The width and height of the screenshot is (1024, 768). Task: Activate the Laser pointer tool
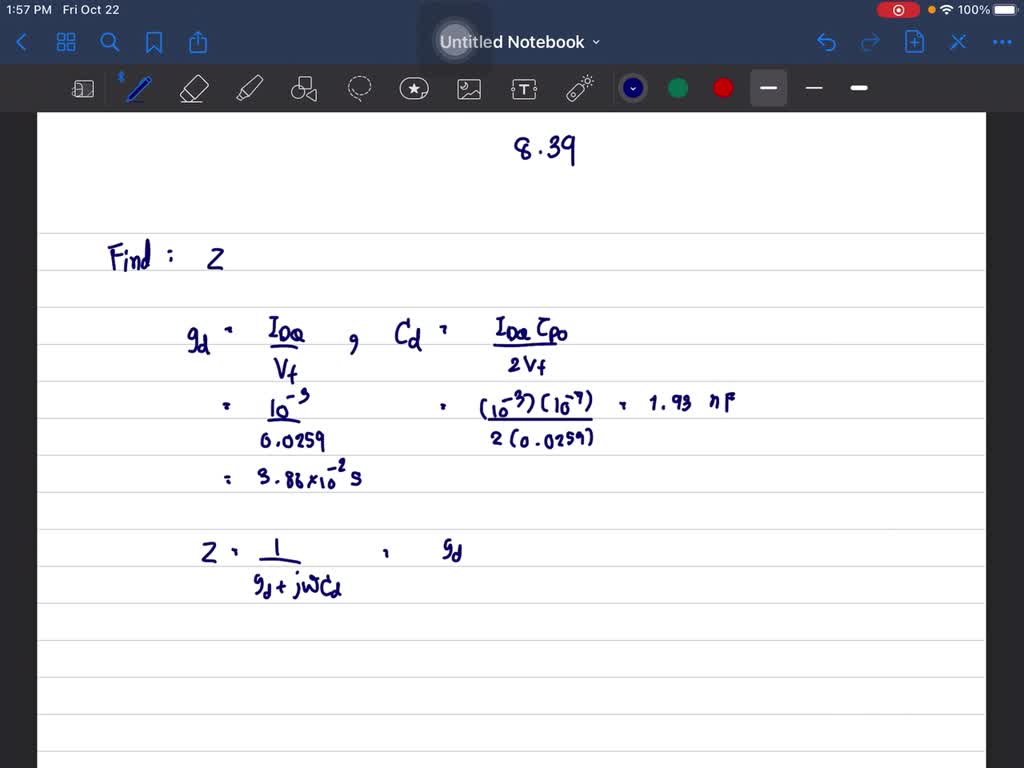(580, 89)
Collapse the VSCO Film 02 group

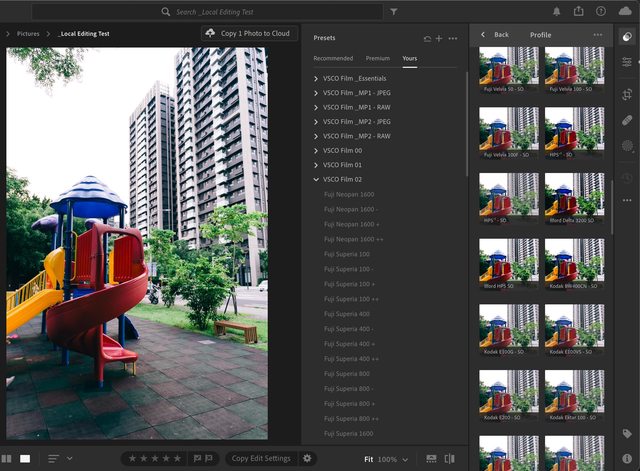tap(316, 179)
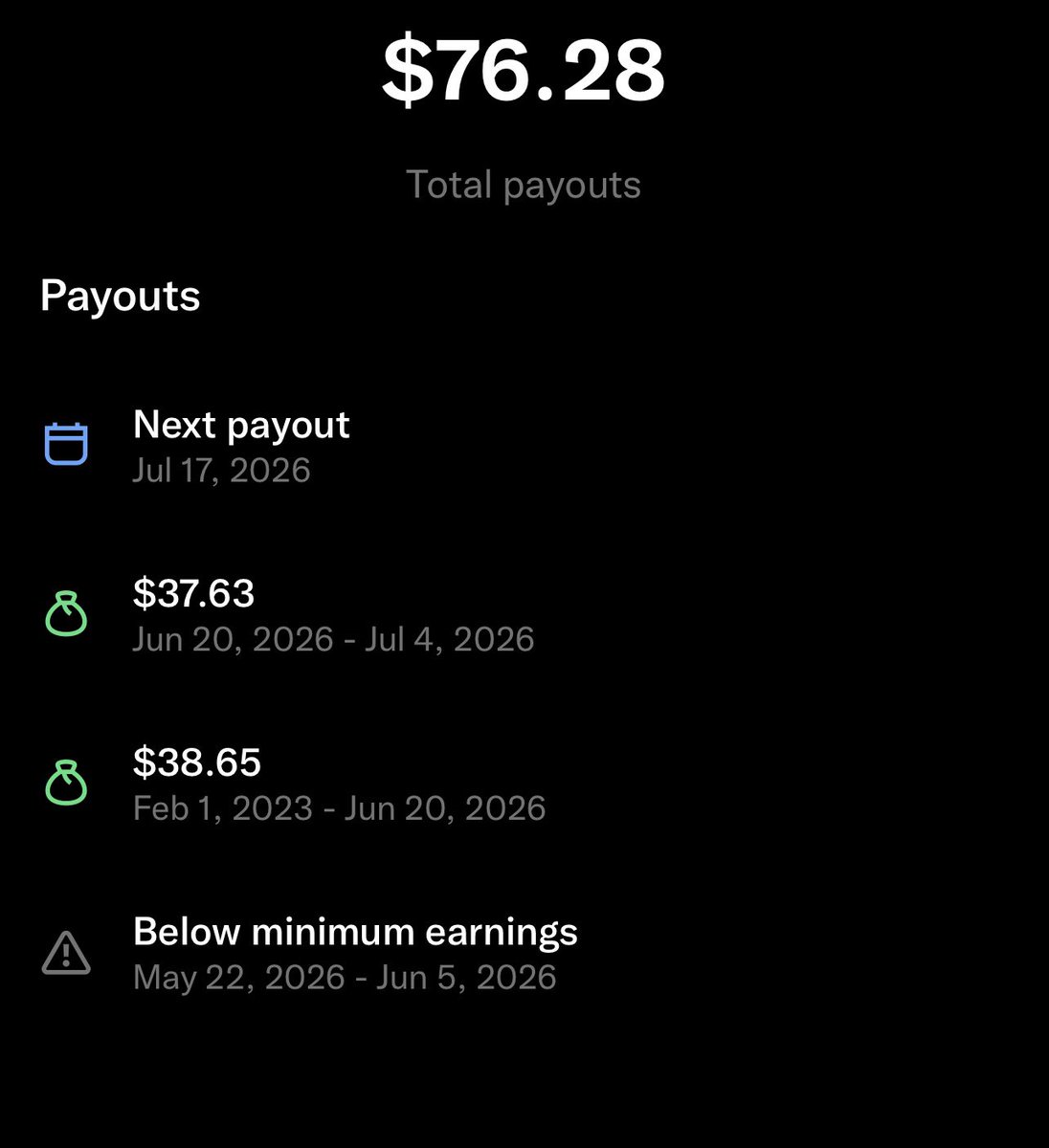Click the May 22, 2026 start date
Viewport: 1049px width, 1148px height.
click(x=239, y=978)
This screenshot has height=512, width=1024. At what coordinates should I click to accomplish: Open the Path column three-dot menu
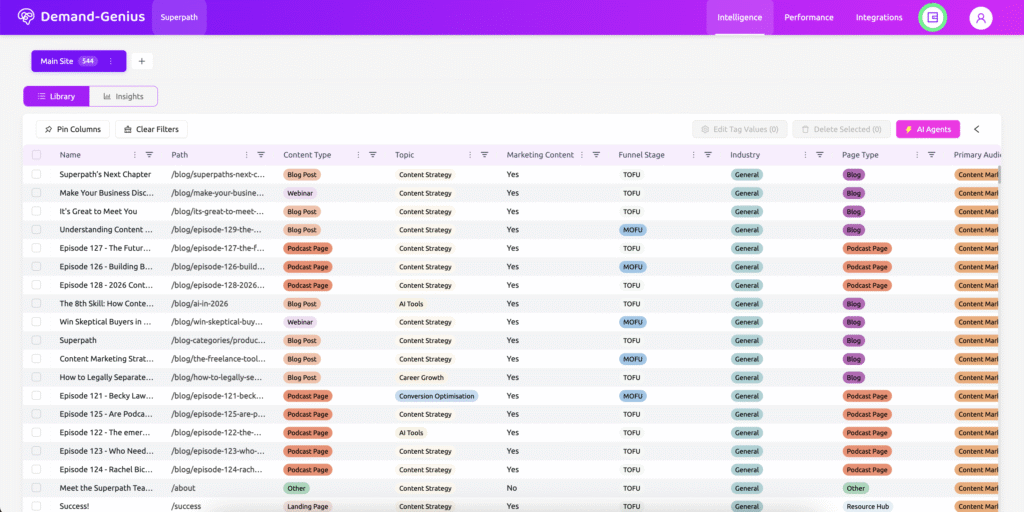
################
**About this task**
Repeat every line of the data above exactly, but drop the pictures.

**Task solution**
The width and height of the screenshot is (1024, 768). Task: Activate the Laser pointer tool
(580, 89)
Collapse the VSCO Film 02 group

tap(316, 179)
Click the May 22, 2026 start date
Viewport: 1049px width, 1148px height.
click(x=239, y=978)
This screenshot has height=512, width=1024. At what coordinates should I click to accomplish: Open the Path column three-dot menu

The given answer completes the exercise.